Exercise details: Quote exactly and only this range of lines in the data below: the line that holds "me (60, 838)" to the line that holds "Distributions (193, 2379)", both included.

☆ ☆ ☆ ☆ ☆ ☆ ☆

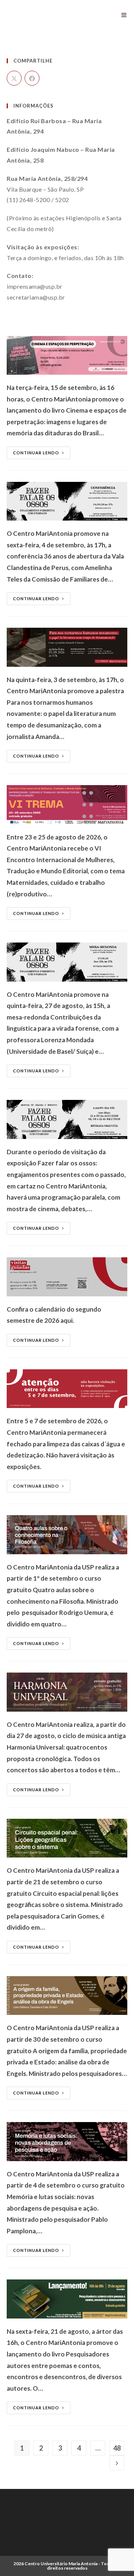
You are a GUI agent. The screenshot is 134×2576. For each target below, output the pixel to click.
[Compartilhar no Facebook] (32, 78)
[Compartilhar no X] (14, 78)
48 (117, 2448)
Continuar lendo (36, 452)
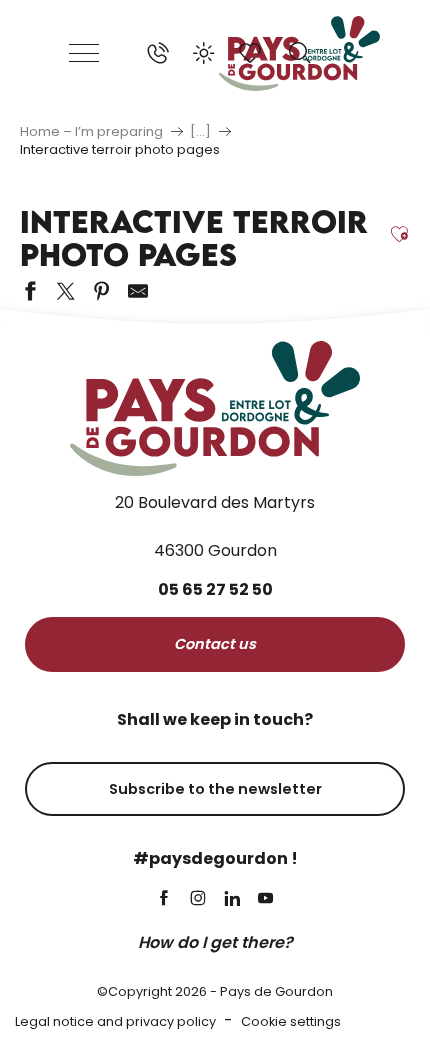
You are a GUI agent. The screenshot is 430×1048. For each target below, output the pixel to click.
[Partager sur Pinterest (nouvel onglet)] (102, 291)
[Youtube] (266, 899)
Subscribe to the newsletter (215, 789)
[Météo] (204, 53)
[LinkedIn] (232, 899)
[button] (300, 53)
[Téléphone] (158, 53)
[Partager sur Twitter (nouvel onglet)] (66, 291)
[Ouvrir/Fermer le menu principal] (85, 53)
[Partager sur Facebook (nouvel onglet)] (30, 291)
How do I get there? (215, 942)
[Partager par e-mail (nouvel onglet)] (138, 291)
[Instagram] (198, 899)
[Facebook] (164, 899)
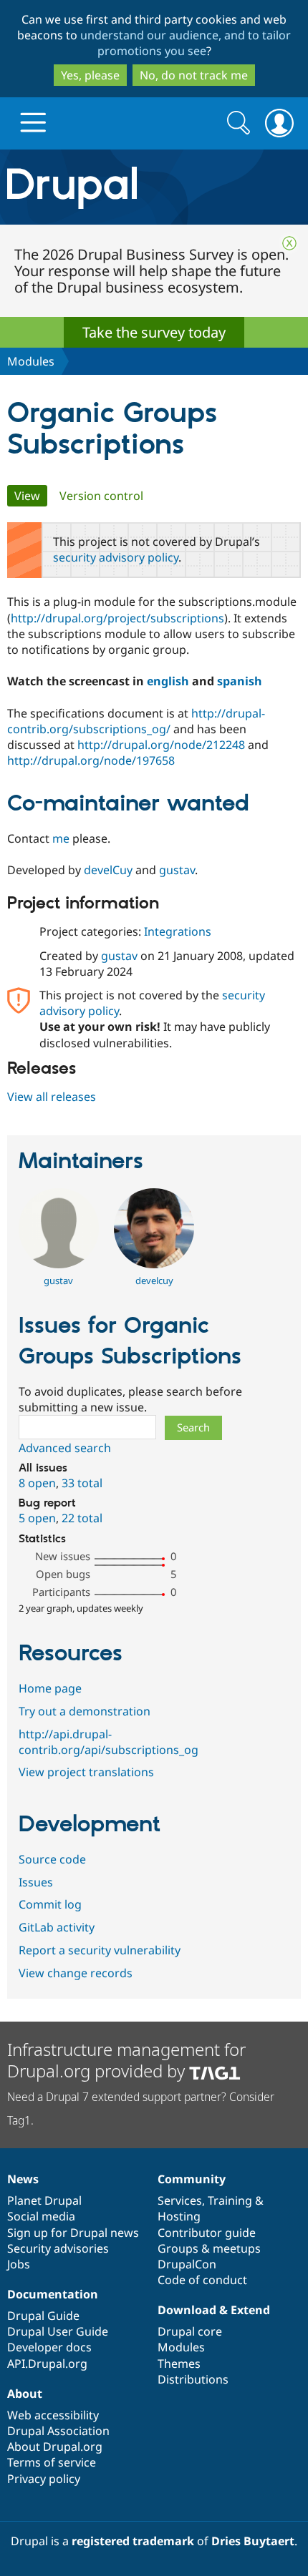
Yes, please (90, 75)
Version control (101, 496)
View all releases (51, 1097)
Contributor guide (207, 2232)
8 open (37, 1483)
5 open (37, 1518)
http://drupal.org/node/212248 (161, 745)
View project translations (86, 1772)
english (168, 681)
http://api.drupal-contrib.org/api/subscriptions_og (108, 1742)
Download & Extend (214, 2310)
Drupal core (190, 2331)
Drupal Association (58, 2431)
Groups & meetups (209, 2248)
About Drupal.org (54, 2446)
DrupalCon (187, 2264)
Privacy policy (43, 2479)
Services (180, 2200)
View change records (76, 1973)
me (60, 838)
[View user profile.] (59, 1264)
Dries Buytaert (252, 2541)
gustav (177, 870)
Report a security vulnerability (100, 1950)
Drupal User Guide (57, 2331)
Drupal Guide (43, 2315)
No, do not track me (194, 75)
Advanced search (65, 1448)
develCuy (108, 870)
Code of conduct (202, 2280)
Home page (50, 1688)
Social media (41, 2216)
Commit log (50, 1904)
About (24, 2393)
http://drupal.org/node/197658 (91, 760)
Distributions (193, 2379)
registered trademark (133, 2541)
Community (192, 2179)
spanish (239, 681)
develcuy (154, 1280)
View (30, 496)
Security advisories (58, 2248)
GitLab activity (57, 1927)
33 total (82, 1483)
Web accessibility (53, 2415)
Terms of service (51, 2462)
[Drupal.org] (154, 187)
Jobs (18, 2264)
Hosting (179, 2216)
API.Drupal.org (47, 2363)
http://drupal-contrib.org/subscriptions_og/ (136, 721)
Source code (52, 1859)
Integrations (177, 931)
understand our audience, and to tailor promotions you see (185, 43)
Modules (30, 361)
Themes (179, 2363)
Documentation (52, 2294)
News (23, 2179)
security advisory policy (115, 557)
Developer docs (49, 2347)
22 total (82, 1518)
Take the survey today (154, 332)
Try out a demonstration (84, 1711)
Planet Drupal (44, 2200)
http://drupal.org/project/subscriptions (117, 618)
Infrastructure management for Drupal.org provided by (126, 2059)
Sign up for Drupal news (73, 2232)
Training (230, 2200)
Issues (36, 1882)
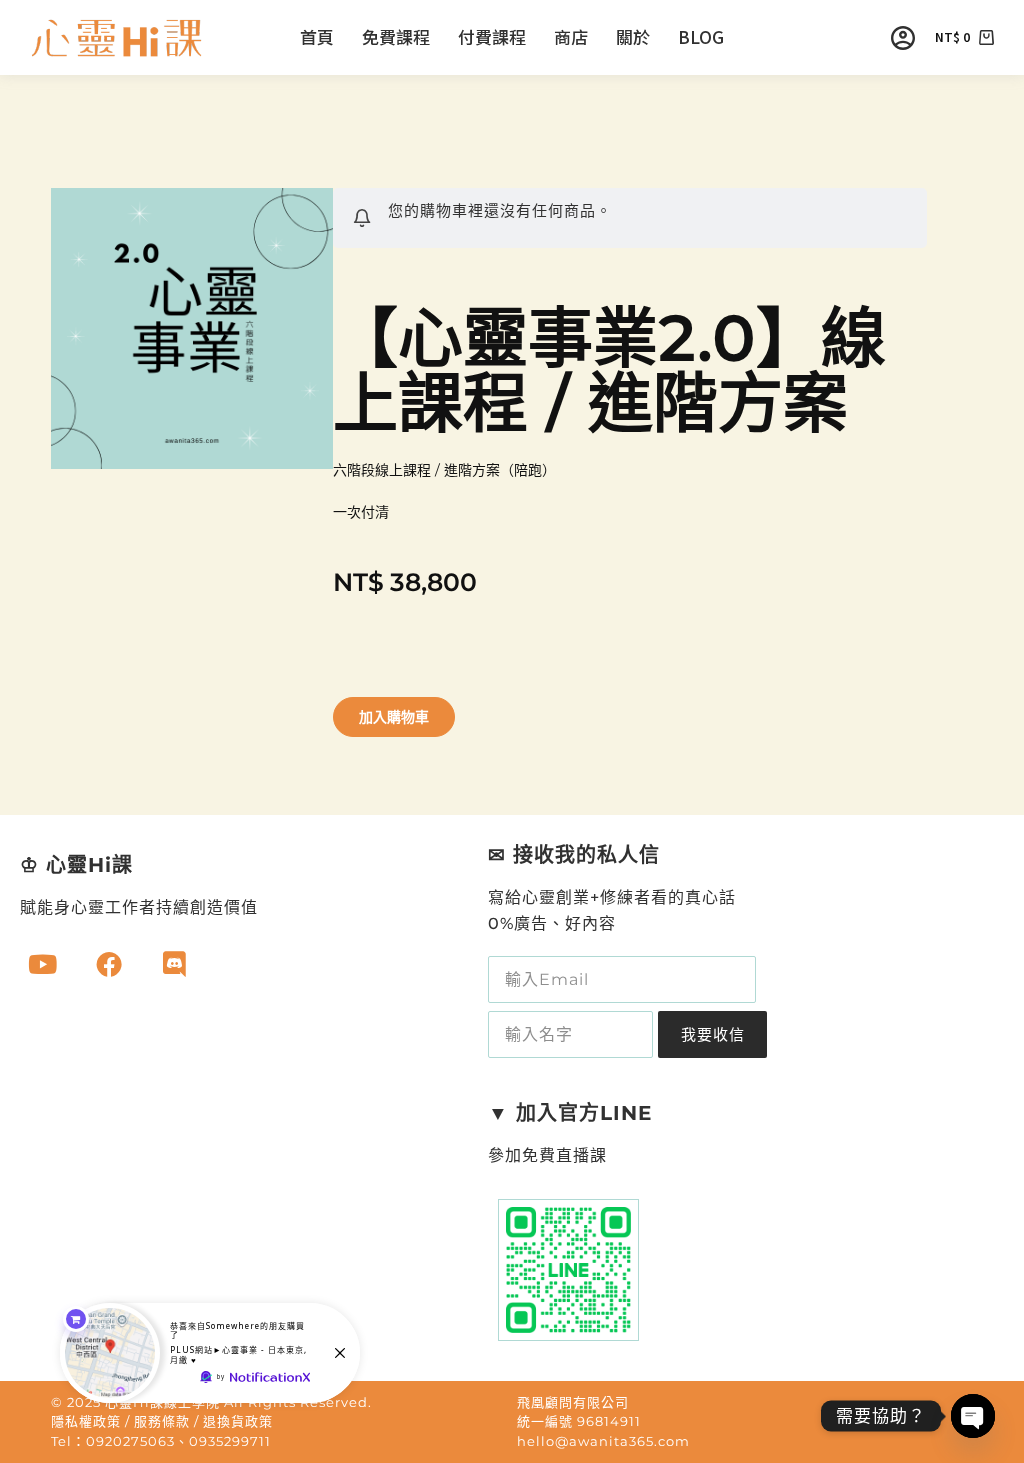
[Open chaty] (973, 1416)
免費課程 (396, 36)
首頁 (317, 36)
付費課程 (492, 36)
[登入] (903, 38)
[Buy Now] (210, 1353)
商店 (571, 36)
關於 (633, 36)
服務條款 (162, 1421)
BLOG (701, 36)
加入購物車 (394, 717)
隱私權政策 (86, 1421)
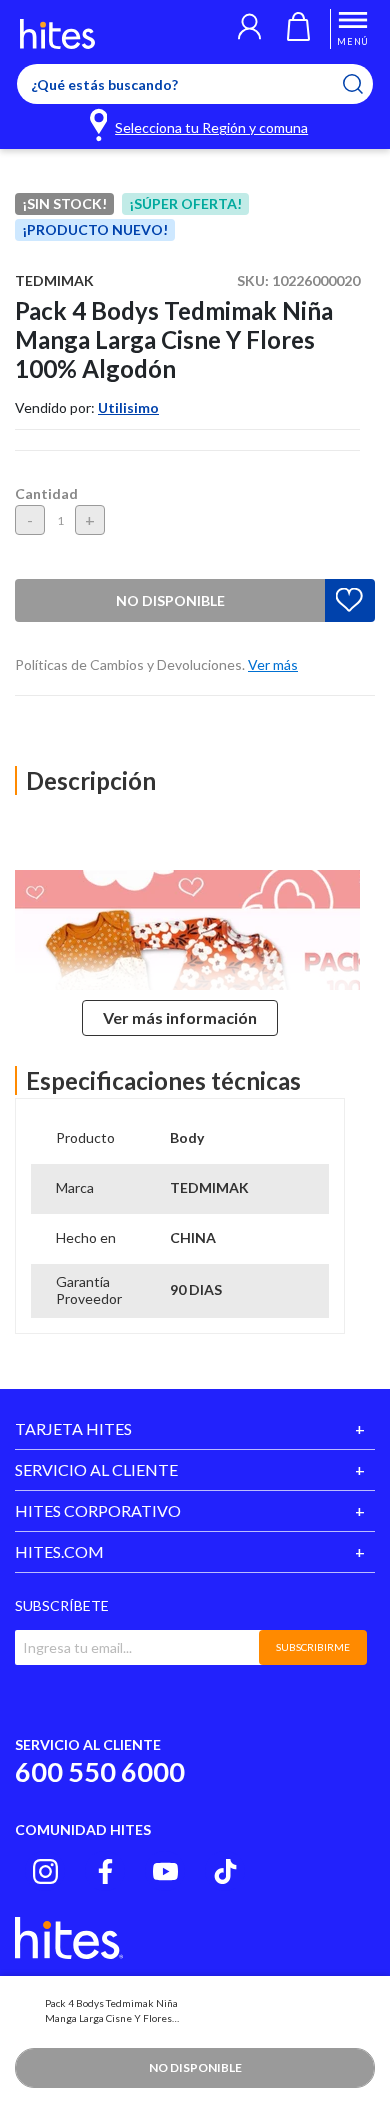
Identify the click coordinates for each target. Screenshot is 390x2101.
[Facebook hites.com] (105, 1871)
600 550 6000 (100, 1771)
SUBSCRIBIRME (313, 1647)
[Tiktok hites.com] (225, 1871)
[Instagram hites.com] (45, 1871)
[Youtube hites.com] (165, 1871)
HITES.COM (59, 1551)
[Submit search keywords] (365, 84)
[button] (249, 29)
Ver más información (180, 1017)
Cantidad (46, 493)
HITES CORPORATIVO (98, 1510)
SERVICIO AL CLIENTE (96, 1469)
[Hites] (57, 34)
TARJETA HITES (73, 1428)
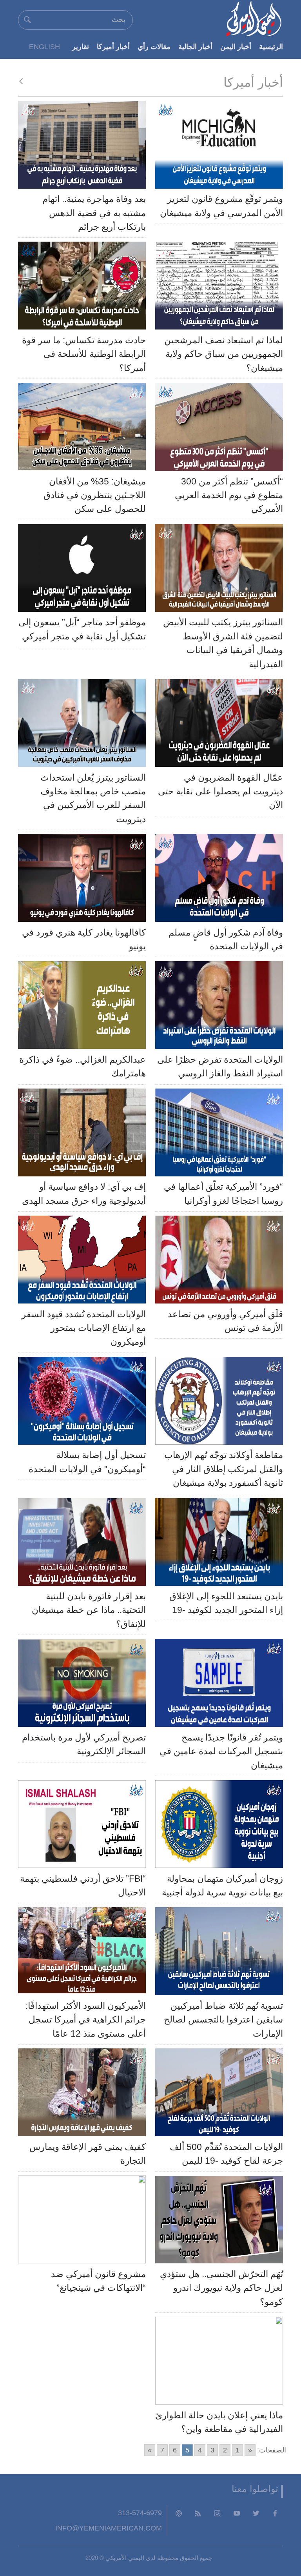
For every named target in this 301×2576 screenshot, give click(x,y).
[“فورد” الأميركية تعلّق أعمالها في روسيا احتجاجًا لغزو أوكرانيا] (219, 1134)
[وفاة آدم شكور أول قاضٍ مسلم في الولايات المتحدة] (219, 880)
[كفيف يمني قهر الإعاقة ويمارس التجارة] (82, 2094)
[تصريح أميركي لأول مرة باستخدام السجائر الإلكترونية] (82, 1685)
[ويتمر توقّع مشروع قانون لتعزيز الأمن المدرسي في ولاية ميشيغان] (219, 147)
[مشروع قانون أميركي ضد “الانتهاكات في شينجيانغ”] (82, 2221)
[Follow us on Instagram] (217, 2513)
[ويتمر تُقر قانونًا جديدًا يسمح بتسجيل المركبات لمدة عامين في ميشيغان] (219, 1685)
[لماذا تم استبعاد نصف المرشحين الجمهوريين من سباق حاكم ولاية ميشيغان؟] (219, 287)
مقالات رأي (154, 46)
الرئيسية (271, 46)
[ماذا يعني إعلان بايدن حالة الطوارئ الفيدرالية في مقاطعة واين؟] (219, 2363)
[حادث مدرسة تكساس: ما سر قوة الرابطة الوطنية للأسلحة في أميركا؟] (82, 287)
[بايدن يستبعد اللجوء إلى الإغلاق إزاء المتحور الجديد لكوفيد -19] (219, 1544)
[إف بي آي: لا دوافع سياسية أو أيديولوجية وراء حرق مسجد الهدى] (82, 1134)
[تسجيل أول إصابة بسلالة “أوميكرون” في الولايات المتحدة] (82, 1403)
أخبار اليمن (235, 46)
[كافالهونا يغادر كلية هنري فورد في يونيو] (82, 880)
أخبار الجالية (195, 46)
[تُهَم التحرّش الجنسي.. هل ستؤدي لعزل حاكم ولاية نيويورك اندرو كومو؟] (219, 2221)
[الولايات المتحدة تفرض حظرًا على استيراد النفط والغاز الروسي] (219, 1007)
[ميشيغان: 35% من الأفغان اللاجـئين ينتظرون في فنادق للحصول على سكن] (82, 429)
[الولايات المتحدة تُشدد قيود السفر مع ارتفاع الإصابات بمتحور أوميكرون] (82, 1261)
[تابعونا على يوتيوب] (237, 2513)
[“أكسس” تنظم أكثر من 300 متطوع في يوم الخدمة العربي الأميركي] (219, 429)
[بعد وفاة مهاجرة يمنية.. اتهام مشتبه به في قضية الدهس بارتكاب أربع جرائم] (82, 147)
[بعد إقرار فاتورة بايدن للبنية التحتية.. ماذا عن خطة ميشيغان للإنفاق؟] (82, 1544)
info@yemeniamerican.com (108, 2528)
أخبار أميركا (113, 46)
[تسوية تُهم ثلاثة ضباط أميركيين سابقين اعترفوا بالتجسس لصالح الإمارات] (219, 1953)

☆ ☆ ☆ ☆ ☆ ☆ ☆

Result:
me (60, 838)
[View user profile.] (59, 1264)
Dries Buytaert (252, 2541)
gustav (177, 870)
Report a security vulnerability (100, 1950)
Drupal User Guide (57, 2331)
Drupal Guide (43, 2315)
No, do not track me (194, 75)
Advanced search (65, 1448)
develCuy (108, 870)
Code of conduct (202, 2280)
Home page (50, 1688)
Social media (41, 2216)
Commit log (50, 1904)
About (24, 2393)
http://drupal.org/node/197658 (91, 760)
Distributions (193, 2379)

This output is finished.